Our experience also makes us think the aerodynamic penalty of a rooftop tent will be easier to bear, which is relevant because the Forester Wilderness is specifically courting those buyers. It has beefier wide-set roof rails that can accommodate 220 pounds of mass while in motion and 800 pounds when parked—enough for a three-person tent with occupants. The penalty for the shorter gearing is lower fuel economy, particularly on the highway. A regular Forester is EPA rated at 29 mpg combined (26 city/33 highway), but the Wilderness manages just 26 mpg combined (25 city/28 highway). Nevertheless, this still bests the Outback Wilderness and its estimates of 24 mpg combined, 22 city, and 26 highway.
All 2022 Forester models debut the fourth iteration of Subaru’s EyeSight, which features dual cameras with nearly twice the field of view. On our back-road tour, it proved to be surprisingly good at detecting faint centerlines that have been so thoroughly bleached we weren’t immediately conscious of them. You’d think that kind of sensitivity would lead to a raft of unwanted warnings elsewhere, but we didn’t find ourselves hunting for an “off” button when clipping apexes. The system behaved as if it were able to project a forward path to distinguish a true inattentive lane departure from spirited driving, which isn’t that far-fetched when you consider the kind of added logic that would’ve been necessary to support the new lane-centering feature that supplements the adaptive cruise control.

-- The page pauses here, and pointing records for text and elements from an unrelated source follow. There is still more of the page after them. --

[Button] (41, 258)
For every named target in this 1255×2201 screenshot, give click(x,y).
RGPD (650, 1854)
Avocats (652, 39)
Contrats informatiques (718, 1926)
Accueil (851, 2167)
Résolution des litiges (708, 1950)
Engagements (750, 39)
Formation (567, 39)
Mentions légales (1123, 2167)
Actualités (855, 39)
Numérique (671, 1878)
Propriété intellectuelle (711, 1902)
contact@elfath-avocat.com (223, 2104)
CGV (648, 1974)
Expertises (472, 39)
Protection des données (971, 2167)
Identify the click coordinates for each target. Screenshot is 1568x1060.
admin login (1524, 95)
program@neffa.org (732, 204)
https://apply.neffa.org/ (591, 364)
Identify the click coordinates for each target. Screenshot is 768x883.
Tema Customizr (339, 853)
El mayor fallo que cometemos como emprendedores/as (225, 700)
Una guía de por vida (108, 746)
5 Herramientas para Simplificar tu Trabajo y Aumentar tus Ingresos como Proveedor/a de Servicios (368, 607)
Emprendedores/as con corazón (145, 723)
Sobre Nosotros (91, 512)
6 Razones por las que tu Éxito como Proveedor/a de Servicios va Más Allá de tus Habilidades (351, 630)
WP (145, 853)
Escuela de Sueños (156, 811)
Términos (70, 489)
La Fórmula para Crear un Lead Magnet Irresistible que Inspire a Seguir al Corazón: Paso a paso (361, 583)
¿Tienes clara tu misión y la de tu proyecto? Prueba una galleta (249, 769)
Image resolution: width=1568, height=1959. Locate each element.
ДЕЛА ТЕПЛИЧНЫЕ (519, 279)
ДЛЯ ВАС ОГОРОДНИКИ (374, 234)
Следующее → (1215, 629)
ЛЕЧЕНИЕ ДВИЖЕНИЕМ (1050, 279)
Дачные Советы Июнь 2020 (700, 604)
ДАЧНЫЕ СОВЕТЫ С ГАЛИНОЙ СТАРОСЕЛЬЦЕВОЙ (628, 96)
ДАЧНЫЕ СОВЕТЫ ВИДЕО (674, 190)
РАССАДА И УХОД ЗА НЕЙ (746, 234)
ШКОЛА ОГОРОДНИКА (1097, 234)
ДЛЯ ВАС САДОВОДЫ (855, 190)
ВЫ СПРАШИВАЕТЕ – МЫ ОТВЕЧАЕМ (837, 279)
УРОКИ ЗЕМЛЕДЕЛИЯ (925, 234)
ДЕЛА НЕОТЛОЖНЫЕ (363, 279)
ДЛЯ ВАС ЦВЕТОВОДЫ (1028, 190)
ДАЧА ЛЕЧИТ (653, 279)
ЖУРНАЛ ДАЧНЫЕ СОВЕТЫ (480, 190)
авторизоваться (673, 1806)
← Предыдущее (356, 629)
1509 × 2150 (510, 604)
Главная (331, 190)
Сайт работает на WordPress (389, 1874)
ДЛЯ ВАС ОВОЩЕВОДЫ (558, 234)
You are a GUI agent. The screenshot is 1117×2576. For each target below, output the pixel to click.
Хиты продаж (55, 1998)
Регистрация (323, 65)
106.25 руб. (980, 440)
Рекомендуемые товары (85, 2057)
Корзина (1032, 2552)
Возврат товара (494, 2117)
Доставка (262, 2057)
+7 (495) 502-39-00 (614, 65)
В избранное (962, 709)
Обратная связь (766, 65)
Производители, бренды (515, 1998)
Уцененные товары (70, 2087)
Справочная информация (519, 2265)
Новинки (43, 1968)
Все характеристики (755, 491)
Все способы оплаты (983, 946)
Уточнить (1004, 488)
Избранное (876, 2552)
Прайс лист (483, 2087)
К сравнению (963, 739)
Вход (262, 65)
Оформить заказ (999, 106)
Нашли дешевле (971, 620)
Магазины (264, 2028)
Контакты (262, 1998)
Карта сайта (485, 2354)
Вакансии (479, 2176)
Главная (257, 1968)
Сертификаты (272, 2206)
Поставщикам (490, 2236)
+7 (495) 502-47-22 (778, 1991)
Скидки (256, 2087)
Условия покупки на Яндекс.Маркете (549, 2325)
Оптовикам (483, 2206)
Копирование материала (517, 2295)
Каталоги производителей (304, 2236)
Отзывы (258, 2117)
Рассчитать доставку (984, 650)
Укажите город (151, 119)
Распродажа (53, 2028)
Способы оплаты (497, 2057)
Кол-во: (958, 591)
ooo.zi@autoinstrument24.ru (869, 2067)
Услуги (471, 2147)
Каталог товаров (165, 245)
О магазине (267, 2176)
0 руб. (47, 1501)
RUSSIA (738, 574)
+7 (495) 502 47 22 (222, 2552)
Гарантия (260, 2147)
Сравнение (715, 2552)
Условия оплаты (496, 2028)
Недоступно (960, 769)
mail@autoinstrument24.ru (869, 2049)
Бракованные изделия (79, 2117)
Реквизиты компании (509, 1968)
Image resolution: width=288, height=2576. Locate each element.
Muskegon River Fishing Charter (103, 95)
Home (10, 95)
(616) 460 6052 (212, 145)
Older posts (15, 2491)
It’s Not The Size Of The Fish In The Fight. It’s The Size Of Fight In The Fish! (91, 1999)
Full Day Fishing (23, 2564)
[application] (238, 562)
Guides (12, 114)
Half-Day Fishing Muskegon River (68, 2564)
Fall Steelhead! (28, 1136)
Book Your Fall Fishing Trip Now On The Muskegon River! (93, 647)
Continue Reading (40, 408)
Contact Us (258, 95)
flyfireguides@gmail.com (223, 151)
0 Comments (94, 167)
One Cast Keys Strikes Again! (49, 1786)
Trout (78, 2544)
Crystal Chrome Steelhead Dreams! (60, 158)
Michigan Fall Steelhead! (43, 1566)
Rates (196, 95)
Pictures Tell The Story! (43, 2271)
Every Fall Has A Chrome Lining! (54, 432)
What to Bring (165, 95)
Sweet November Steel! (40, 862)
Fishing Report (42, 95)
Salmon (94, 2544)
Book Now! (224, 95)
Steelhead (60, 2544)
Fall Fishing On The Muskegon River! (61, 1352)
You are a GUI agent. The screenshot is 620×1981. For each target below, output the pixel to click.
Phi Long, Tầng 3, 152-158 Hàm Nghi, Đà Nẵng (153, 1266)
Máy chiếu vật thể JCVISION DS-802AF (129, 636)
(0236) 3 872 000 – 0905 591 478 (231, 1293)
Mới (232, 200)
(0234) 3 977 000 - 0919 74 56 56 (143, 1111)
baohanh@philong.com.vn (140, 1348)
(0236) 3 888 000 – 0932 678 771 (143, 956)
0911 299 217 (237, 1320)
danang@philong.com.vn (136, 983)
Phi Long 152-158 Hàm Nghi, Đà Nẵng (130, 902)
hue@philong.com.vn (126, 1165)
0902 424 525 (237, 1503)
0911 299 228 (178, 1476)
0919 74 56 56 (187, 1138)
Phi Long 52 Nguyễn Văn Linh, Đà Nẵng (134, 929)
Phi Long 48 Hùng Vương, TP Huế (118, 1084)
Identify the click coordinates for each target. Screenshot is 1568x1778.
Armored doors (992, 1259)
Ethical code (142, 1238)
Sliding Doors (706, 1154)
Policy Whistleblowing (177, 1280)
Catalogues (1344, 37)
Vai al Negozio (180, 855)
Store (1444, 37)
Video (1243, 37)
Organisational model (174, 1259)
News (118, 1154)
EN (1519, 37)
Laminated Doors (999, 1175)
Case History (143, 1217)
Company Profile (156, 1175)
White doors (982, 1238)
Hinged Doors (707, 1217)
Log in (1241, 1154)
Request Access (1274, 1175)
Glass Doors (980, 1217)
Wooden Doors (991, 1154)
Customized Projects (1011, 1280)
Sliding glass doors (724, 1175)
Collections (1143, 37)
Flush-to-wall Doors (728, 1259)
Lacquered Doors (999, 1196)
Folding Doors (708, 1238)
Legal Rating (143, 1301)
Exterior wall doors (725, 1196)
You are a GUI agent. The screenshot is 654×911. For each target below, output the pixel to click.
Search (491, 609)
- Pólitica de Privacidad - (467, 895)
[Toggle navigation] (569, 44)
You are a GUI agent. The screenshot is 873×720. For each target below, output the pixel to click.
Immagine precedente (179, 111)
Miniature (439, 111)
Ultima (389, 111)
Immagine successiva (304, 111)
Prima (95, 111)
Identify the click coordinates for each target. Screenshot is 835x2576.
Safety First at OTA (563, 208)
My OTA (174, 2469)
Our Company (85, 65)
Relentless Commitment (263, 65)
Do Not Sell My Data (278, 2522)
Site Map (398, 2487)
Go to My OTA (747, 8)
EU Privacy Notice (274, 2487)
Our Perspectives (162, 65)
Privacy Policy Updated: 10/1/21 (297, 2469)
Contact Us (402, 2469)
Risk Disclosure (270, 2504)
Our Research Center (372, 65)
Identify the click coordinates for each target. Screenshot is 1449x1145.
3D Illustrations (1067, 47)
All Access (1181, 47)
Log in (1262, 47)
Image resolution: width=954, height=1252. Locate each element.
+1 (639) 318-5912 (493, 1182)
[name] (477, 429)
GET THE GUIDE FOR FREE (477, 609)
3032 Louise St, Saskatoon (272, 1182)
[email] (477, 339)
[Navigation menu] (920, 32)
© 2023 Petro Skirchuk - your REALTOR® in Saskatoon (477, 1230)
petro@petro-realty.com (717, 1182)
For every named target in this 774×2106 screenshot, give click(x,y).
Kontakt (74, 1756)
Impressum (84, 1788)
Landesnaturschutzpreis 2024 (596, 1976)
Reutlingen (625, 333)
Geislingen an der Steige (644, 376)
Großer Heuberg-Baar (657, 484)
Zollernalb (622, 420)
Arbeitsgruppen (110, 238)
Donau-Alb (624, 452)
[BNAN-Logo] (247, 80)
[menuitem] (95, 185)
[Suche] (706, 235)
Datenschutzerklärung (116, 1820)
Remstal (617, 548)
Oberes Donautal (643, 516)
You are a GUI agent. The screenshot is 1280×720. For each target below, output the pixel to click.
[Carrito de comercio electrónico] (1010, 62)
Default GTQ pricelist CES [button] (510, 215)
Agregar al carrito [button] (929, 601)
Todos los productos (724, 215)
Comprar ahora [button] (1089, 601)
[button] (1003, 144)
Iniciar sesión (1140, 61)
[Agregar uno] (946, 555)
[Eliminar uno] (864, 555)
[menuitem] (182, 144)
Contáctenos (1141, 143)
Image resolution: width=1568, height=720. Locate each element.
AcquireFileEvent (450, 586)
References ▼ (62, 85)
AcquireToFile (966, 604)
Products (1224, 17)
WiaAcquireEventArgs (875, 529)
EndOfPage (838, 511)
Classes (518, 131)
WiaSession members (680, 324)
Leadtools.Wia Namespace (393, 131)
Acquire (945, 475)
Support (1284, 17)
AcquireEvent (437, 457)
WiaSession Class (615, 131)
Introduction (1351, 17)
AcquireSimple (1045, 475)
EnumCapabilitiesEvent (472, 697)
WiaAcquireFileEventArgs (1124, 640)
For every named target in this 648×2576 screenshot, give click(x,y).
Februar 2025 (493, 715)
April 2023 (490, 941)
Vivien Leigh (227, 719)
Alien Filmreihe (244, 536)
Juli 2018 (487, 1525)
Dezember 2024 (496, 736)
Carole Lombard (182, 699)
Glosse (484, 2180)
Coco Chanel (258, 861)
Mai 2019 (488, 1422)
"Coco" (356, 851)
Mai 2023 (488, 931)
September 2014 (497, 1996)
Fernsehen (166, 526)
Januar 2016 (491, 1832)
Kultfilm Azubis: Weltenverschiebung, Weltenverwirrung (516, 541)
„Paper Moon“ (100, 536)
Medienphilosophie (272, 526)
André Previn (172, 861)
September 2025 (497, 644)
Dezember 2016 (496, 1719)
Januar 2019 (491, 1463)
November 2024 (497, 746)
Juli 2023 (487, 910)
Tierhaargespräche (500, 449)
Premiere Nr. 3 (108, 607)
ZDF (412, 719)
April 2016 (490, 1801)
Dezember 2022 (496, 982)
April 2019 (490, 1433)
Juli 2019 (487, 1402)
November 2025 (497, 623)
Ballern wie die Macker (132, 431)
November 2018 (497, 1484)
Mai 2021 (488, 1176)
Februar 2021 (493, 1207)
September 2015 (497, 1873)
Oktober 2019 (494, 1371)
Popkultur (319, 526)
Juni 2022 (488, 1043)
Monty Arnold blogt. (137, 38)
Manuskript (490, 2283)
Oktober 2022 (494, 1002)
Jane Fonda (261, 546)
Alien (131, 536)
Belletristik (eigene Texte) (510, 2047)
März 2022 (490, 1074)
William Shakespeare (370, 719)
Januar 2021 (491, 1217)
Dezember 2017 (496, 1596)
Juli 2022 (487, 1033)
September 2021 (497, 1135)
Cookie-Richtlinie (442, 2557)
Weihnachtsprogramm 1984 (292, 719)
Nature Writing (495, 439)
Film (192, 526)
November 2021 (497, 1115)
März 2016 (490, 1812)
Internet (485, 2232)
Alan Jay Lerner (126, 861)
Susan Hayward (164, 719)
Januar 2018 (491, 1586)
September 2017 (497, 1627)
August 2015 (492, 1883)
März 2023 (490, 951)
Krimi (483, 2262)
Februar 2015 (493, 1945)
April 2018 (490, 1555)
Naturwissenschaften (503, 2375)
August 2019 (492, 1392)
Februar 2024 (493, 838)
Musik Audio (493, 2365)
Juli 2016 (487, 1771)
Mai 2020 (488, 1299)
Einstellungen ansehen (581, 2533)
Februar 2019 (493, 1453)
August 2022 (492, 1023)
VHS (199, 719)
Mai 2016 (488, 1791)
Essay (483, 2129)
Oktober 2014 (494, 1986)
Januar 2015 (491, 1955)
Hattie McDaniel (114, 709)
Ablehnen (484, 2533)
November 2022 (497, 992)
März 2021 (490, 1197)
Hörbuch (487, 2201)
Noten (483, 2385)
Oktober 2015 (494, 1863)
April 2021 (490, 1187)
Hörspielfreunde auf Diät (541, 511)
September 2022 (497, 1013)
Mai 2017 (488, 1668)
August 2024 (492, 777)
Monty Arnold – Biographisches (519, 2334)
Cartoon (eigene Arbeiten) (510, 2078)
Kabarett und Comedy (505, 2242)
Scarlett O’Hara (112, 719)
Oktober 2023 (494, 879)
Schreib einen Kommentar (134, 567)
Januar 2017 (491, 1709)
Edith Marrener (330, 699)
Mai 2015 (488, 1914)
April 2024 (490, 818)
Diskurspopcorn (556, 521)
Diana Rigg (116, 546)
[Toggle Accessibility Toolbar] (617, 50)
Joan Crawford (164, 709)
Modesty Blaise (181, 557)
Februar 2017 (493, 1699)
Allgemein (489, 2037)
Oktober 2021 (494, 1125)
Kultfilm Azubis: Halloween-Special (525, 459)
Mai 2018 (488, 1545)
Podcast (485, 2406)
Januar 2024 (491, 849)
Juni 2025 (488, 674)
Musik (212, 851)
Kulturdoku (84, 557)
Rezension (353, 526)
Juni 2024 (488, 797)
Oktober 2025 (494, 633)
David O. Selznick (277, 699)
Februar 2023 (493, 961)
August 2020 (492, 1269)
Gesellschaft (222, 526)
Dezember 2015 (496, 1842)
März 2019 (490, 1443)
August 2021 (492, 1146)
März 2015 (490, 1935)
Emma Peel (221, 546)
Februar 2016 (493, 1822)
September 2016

The 2022 Subaru Forester Wilderness will arrive in December at a price of $33,945. That amounts to $4625 more than the Forester Premium we generally recommend, but it’s also a full $4175 less than the larger and more powerful Outback Wilderness. From where we just sat, the Forester Wilderness is a more right-sized interpretation of the Wilderness concept that does a proper job off the pavement but still comes across as a pleasant daily driver if you’re merely going for the off-road look. Either way, you can now gratuitously toss around the word “overlanding” in conversation. Come to think of it, please don’t.